[Stored data]
================

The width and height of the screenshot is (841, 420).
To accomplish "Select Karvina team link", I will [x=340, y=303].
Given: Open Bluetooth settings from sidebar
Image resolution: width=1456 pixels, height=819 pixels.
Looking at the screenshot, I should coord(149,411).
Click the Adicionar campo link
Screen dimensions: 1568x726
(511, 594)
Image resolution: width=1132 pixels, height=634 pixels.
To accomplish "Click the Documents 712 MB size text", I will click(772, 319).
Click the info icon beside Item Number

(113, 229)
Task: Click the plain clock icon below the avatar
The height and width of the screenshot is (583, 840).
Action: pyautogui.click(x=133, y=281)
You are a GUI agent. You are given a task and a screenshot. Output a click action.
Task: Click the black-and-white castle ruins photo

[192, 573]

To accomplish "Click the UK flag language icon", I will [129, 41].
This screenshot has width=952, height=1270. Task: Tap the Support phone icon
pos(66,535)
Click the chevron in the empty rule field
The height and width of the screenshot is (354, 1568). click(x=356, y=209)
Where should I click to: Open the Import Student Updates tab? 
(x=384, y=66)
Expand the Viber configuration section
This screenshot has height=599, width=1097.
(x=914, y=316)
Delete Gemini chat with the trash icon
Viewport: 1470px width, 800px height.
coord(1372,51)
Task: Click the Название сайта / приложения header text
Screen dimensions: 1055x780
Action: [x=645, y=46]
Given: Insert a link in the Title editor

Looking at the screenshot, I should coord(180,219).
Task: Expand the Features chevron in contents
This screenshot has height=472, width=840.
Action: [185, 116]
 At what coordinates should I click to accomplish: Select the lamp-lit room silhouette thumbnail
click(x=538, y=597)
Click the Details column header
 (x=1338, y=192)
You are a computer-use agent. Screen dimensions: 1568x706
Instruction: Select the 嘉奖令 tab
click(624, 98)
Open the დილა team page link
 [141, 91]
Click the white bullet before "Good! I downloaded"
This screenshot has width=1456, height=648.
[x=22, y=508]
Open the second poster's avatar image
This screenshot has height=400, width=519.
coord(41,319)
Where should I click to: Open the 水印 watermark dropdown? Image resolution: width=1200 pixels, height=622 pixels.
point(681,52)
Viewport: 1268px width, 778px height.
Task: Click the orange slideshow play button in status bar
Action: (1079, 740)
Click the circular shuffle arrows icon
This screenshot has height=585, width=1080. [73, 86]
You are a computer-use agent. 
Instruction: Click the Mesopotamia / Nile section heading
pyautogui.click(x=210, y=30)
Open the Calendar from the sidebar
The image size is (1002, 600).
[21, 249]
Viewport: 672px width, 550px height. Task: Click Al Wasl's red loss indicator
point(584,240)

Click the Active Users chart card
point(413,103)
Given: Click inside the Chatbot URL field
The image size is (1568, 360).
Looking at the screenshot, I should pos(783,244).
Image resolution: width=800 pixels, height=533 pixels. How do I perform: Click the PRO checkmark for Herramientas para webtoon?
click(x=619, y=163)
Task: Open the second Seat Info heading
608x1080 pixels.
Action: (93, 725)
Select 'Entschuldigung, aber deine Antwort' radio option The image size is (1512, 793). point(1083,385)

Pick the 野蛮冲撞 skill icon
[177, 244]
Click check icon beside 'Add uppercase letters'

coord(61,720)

================

- Exercise goal: From the line containing "608x1080 pixels." down to the last line of the records, transcribe every line exactly and add nothing else.

- Solved problem:
608x1080 pixels.
Action: (93, 725)
Select 'Entschuldigung, aber deine Antwort' radio option The image size is (1512, 793). point(1083,385)

Pick the 野蛮冲撞 skill icon
[177, 244]
Click check icon beside 'Add uppercase letters'

coord(61,720)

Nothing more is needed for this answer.